Hace tiempo coleccionaba una revista en la que, entre muchas otras cosas, aparecía una sección titulada “60 minutes”. Ahí, el asunto consistía en que diversos personajes reflexionaban acerca del hipotético caso de quedarse atrapados en una isla desierta. De manera específica se les preguntaba cuáles de sus canciones preferidas se llevarían consigo, siempre y cuando cupieran éstas en un casete común y corriente de una hora de duración (de ahí el nombre de la columna). Sin duda habrán visto distintas variaciones de de este tema. Por ejemplo, son frecuentes preguntas como: “qué libro te llevarías a una isla desierta”, “con qué mujer (u hombre) te gustaría quedarte solo o sola en una isla”, y otras por el estilo. Pero no siempre lo que nos parece relevante es lo que nos constituye como personas. La identidad, posmoderna, descentrada y todo, también se construye en la diferencia. Así, ¿qué sucedería si le invertimos el signo al ejercicio? ¿Qué tal si, en lugar de poner de relieve las cosas que nos son valiosas, reflexionamos acerca de aquello que constituye lo que no nos importa?
Planteado de este modo, el tema resulta un tanto ambiguo. Esto es así porque en la medida en que nombro aquello que no me importa, al instante pasa a ser parte del campo de lo que me es relevante. Si elaboro una lista de lo no importante, ¿acaso no estoy dándole esa categoría de inmediato? ¿Puedo decir que no me importa darle seguimiento al juicio de Michael Jackson y enlistarlo como tal sin que se torne importante? Así son las trampas del lenguaje. En este sentido, pensar la indiferencia no es una tarea menor. Para hacer más claro el asunto, habría, pues, que retomar el ejercicio planteado al inicio de este texto y trastocarlo: más que aquello que yo me llevaría a una isla desierta, resulta pertinente reflexionar: ¿qué desearía yo perder o abandonar en una isla desierta? Parafraseando a Los Polivoces, puedo decir que hay cincuenta mil cosas que no me importan o me son indiferentes. He aquí sólo 10 de ellas, en estricto desorden jerárquico:

  1. Los pececillos dorados como mascotas. He oído decir que contemplar a los peces constituye una práctica relajante y que por ello es conveniente tener una pecera en casa. Nunca he tenido una y, de hecho, los peces en pecera me estresan sobremanera. No los necesito. A la isla con ellos.
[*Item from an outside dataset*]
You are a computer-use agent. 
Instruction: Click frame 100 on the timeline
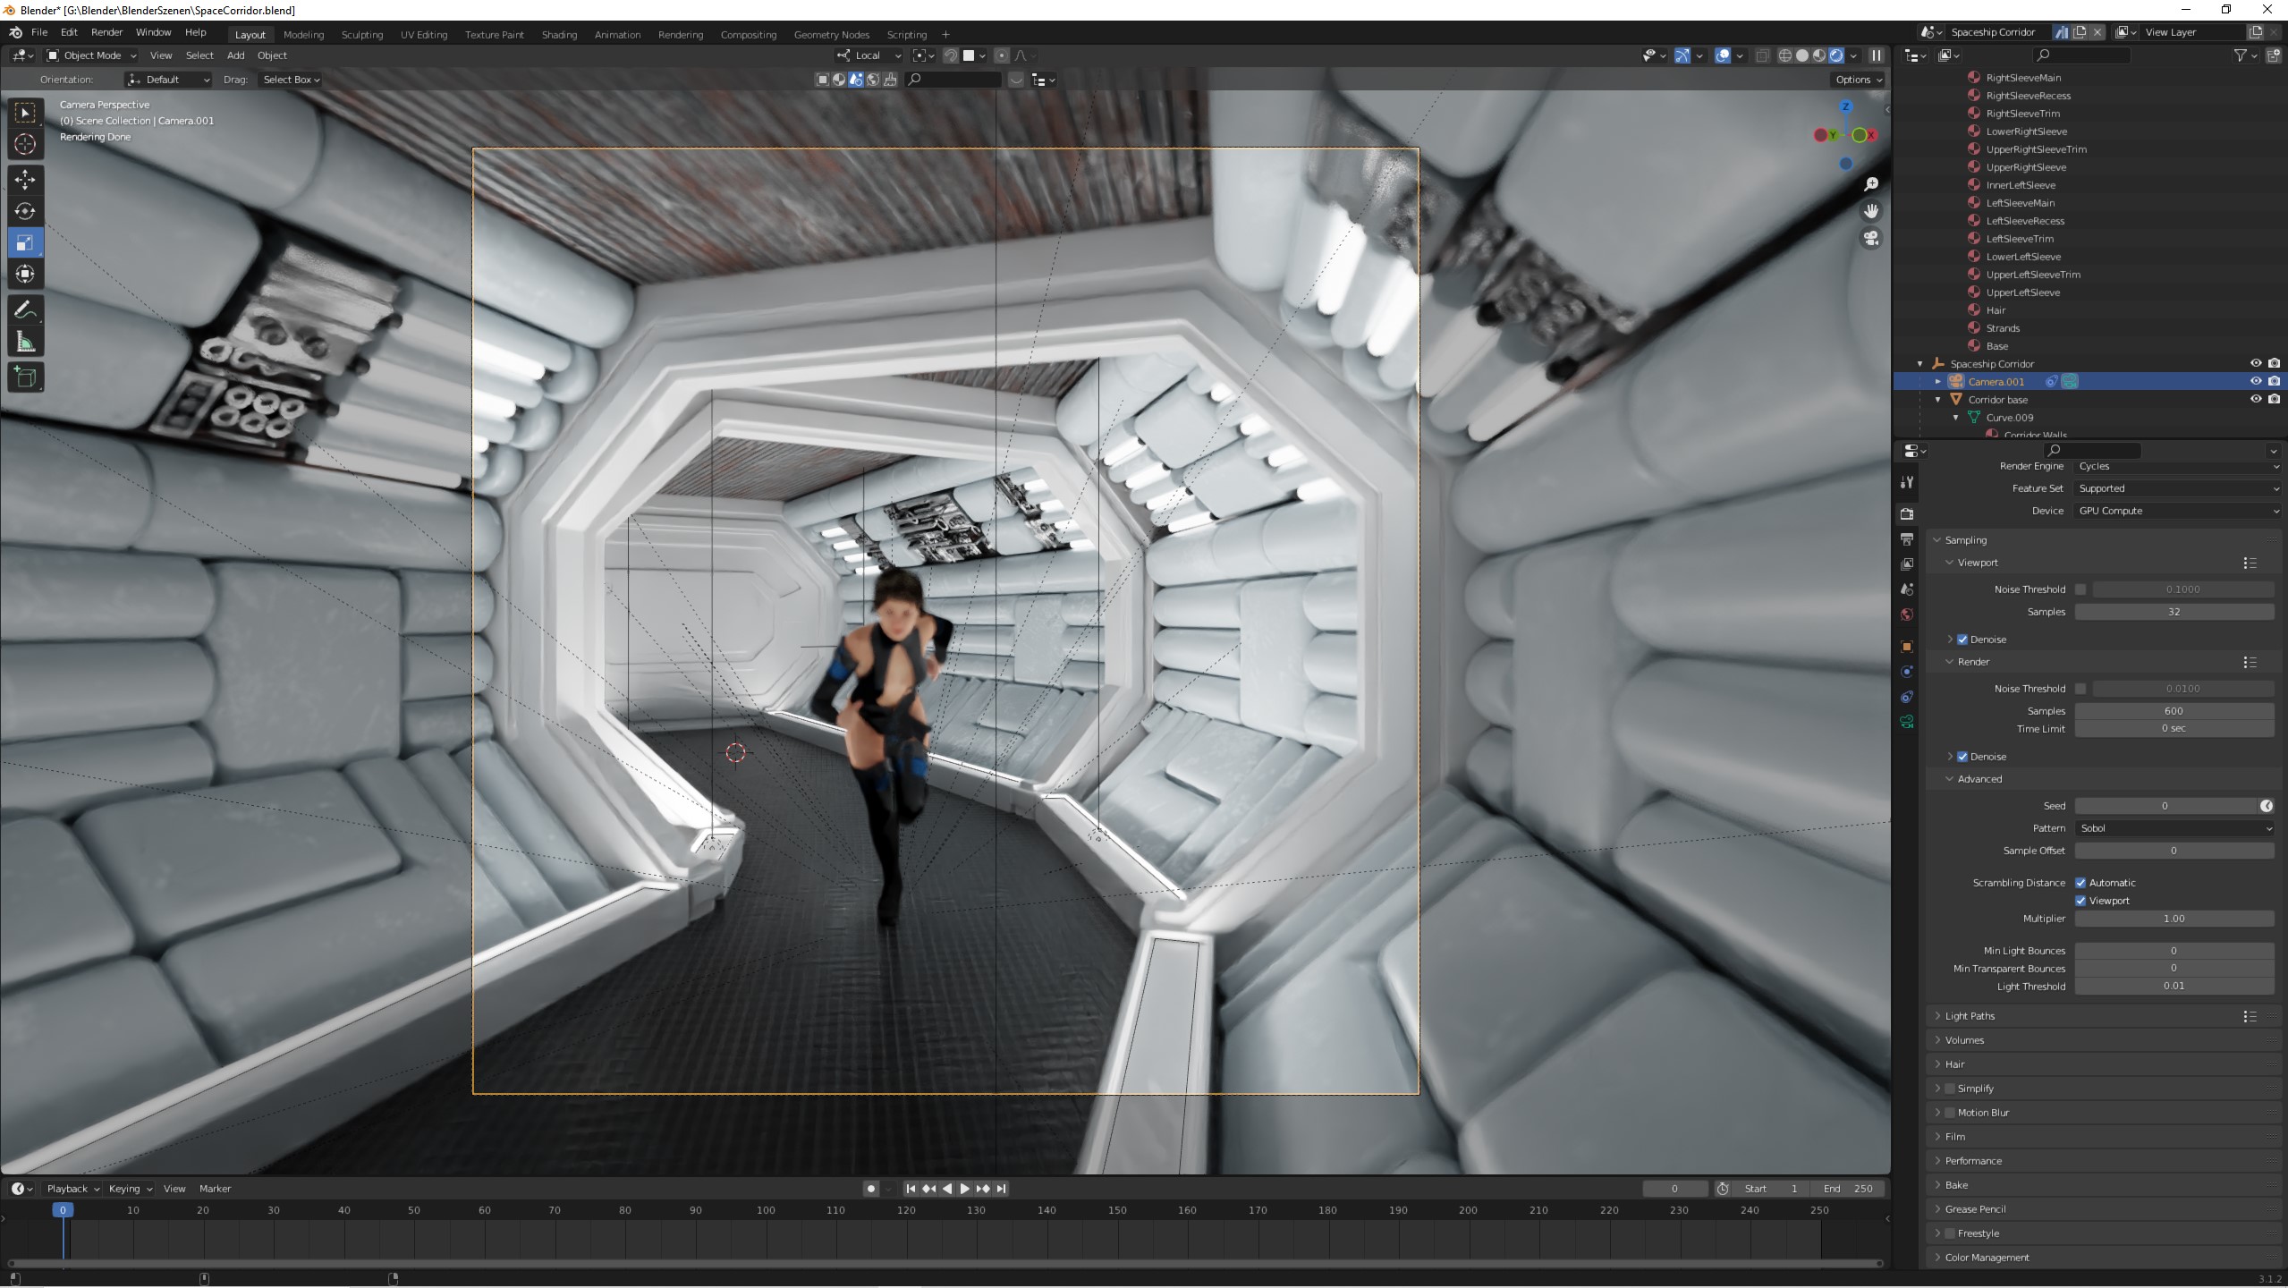tap(766, 1210)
  2. La moda ochentera. Nada hay que desee olvidar tanto como las chamarras de estoperoles, los colores pastel, las camisas de lunares y cuadros, los Top Sailor y el Súper Punk. Si se llevaran todo eso a una isla desierta, a mí no me importaría.

  3. El retorno de la moda ochentera. Peor que la moda ochentera descrita en el punto anterior, es más aterrador el regreso de la década de los 80, pero “actualizada”. Que se quede en la isla.

  4. Las obras completas de Carlos Cuauhtémoc Sánchez. La educación neoconservadora y moralina es el nuevo opio del pueblo. Seamos iconoclastas y mandémosla a la isla.

  5. Los grillos (que no los políticos). La política es un arte. Pero los “políticos”, así, entrecomillados, le dan en la torre. Sin duda la actividad política es una de las más desprestigiadas en el país. Si los grillos de la clase política quedaran atrapados en una isla desierta las cosas serían diferentes. Sin duda.

  6. Los programas de espectáculos. Entre La Oreja, Laura de América, Ventaneando, Tempranito y Con Todo, casi no me queda tiempo para ver las telenovelas del Canal de las Estrellas.

  7. Mi terrible esnobismo y mi afán intelectualoide. Ante lo evidente, sobran las palabras.

  8. La autocensura. A veces las más infranqueables barreras las erige uno mismo. Si mi capacidad de sonrojarme se quedara abandonada en una isla, quizá sería menos infeliz.

  9. La voz de Valentín Elizalde. Alguien le dijo a ese señor que podía cantar (horror, horror) y, la neta, no.

  10. Éste me lo reservo. Hay cosas en este universo que no deben saberse. Je.